## The problem
From the entries below, pick out and copy each line that contains the string "hoge".

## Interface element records
□ □ □ □ □
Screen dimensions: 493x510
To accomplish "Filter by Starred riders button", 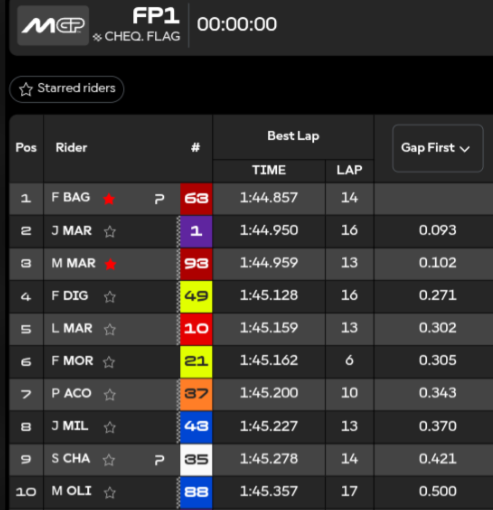I will (x=67, y=89).
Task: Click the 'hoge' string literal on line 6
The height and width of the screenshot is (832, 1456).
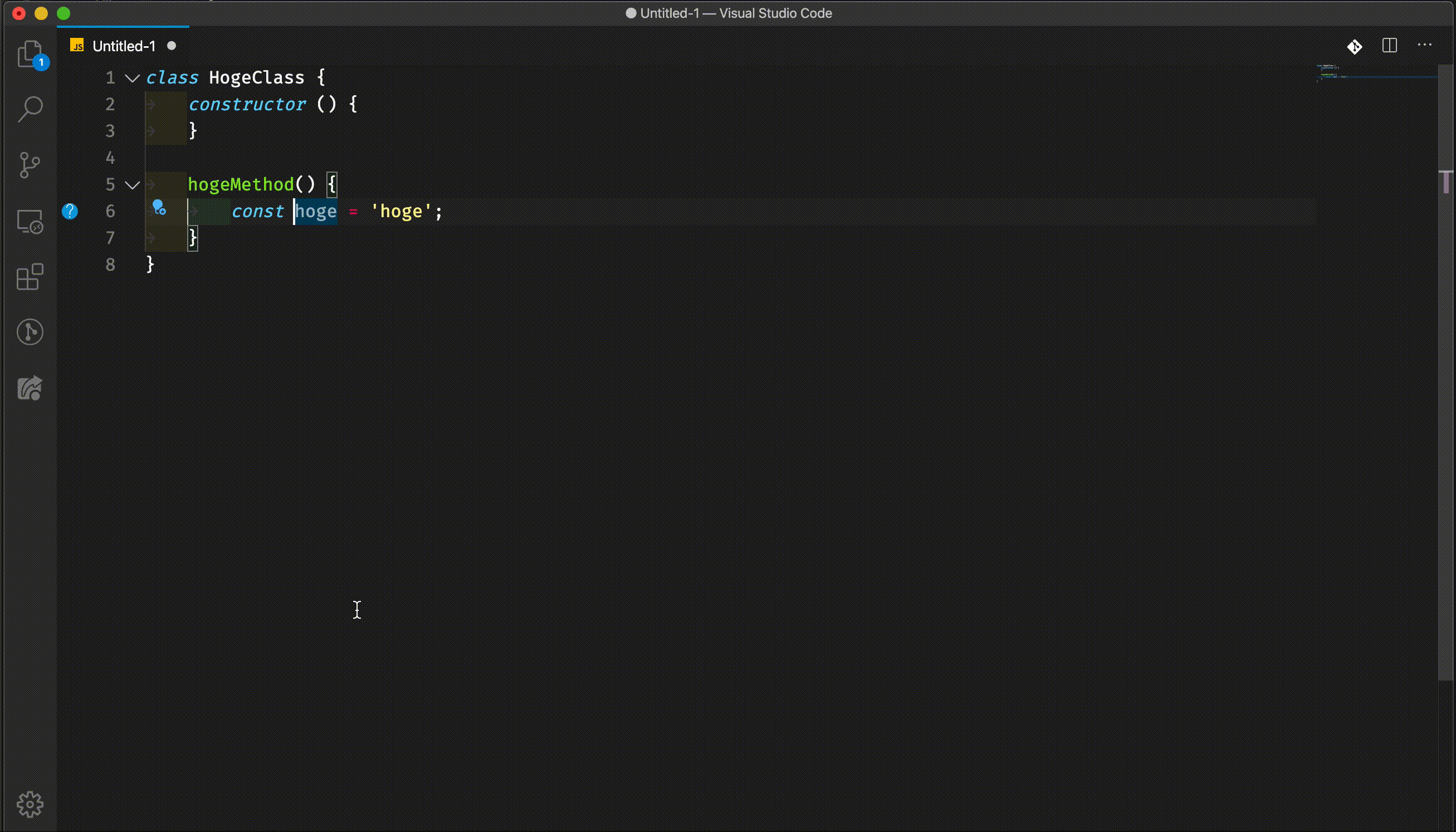Action: pos(400,212)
□ □ □ □ □
## Correct response
Task: Click the 'hoge' string literal on line 6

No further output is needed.